Yes, but for a live site it is safer to use manual installation of the template and its dependencies rather than QuickStart. QuickStart is better suited to a new project or a separate test copy because it deploys a full demo structure.
Do I need to use SP Page Builder Pro?
The official Delacroy product page ties the template to SP Page Builder Pro, so you need to account for that builder when editing demo pages and sections. If the required extension is missing or not installed, some pages may not be available for the expected type of editing.
Why does the site not look like the official screenshot after installation?
Most often, QuickStart was not installed, the demo data was not imported, the correct template style was not assigned, modules were not published, or cache is enabled. First determine which package you installed, then check the menu, Template Styles, modules, and the page in the builder.
Can I change the colors and fonts significantly?
Yes, but it is better to do it in stages. Delacroy is built around strong contrast and oversized typography, so a sudden palette change can hurt readability. Start with the logo, primary accent, and fonts, then check the hero section, service cards, portfolio, and mobile layout.

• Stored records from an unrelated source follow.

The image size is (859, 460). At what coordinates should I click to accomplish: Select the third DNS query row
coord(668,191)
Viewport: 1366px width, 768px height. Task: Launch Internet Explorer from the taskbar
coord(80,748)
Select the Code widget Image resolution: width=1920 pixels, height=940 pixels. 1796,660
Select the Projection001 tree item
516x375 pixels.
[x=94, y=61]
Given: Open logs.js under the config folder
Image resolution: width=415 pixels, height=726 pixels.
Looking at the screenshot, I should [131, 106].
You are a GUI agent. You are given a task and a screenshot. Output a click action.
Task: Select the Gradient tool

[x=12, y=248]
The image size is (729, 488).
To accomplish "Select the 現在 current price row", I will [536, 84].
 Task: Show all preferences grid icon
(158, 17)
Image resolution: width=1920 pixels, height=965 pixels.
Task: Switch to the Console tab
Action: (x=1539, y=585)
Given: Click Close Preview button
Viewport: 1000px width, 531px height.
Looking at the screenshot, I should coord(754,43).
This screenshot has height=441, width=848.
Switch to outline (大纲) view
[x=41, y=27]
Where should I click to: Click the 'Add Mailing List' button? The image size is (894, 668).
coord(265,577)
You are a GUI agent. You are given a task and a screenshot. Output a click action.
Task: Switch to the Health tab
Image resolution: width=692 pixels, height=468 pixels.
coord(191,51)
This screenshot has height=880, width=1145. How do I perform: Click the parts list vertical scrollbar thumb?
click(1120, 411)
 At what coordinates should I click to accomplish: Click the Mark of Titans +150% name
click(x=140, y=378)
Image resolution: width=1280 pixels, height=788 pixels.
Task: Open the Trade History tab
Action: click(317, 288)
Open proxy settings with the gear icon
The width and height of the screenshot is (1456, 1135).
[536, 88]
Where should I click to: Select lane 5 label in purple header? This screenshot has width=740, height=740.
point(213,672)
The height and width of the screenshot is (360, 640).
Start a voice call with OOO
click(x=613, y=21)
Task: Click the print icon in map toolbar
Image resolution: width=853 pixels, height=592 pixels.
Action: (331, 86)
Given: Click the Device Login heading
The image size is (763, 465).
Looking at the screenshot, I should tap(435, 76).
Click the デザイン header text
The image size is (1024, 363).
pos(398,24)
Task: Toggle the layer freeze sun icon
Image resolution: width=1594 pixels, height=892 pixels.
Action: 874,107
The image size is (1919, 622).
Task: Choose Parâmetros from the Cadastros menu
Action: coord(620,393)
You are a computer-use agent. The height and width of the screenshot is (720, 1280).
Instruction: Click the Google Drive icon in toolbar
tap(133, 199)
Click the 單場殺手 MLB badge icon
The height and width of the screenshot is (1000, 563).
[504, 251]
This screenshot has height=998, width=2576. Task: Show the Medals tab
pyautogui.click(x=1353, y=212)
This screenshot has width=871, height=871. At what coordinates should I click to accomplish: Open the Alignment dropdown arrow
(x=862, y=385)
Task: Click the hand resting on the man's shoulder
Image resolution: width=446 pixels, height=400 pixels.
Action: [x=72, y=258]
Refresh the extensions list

Is this template suitable for an online store?
Delacroy is not the right primary store template if you need product filters, a cart, and checkout as the core user flow. Its logic is much closer to an agency, portfolio, services, and presentation website.
What should I do if styles disappear after optimization?
Disable CSS/JS combination and minification, clear Joomla cache and browser cache, and check the page again. Then re-enable optimization one option at a time. That makes it easier to find the conflict without rolling back the entire site setup.
Do I need to keep all demo pages?
No. Demo pages are only examples of structure. Before publishing, remove or disable anything that is not tied to real services, projects, content, and contacts. Demo content should not appear in the menu or be indexed by search engines.
When JoomShaper Delacroy Is a Good Choice
JoomShaper Delacroy is worth using if you need a visually distinctive Joomla site for an agency, studio, project team, or service portfolio, and its actual demo structure matches your goals. The template gives you a strong starting point: visual rhythm, ready-made pages, integration with Helix Ultimate and SP Page Builder Pro, and a foundation for services, projects, a blog, and contact.
Before publishing, walk through a short final checklist: verify the installation scenario, the template style assignment, the menu, modules, homepage, contact flow, mobile version, cache, and demo content. If everything works on the test copy, you can get the Joomla version, prepare the archive for installation, and repeat the validated sequence of steps on the live site.
If what you really need is a strict catalog, a news portal, an online store, or a documentation site, do not try to force Delacroy into something unrecognizable. In that case, it is better to choose a template with a different structure. Delacroy's real strength is bold presentation of services and work, and that is where it performs best.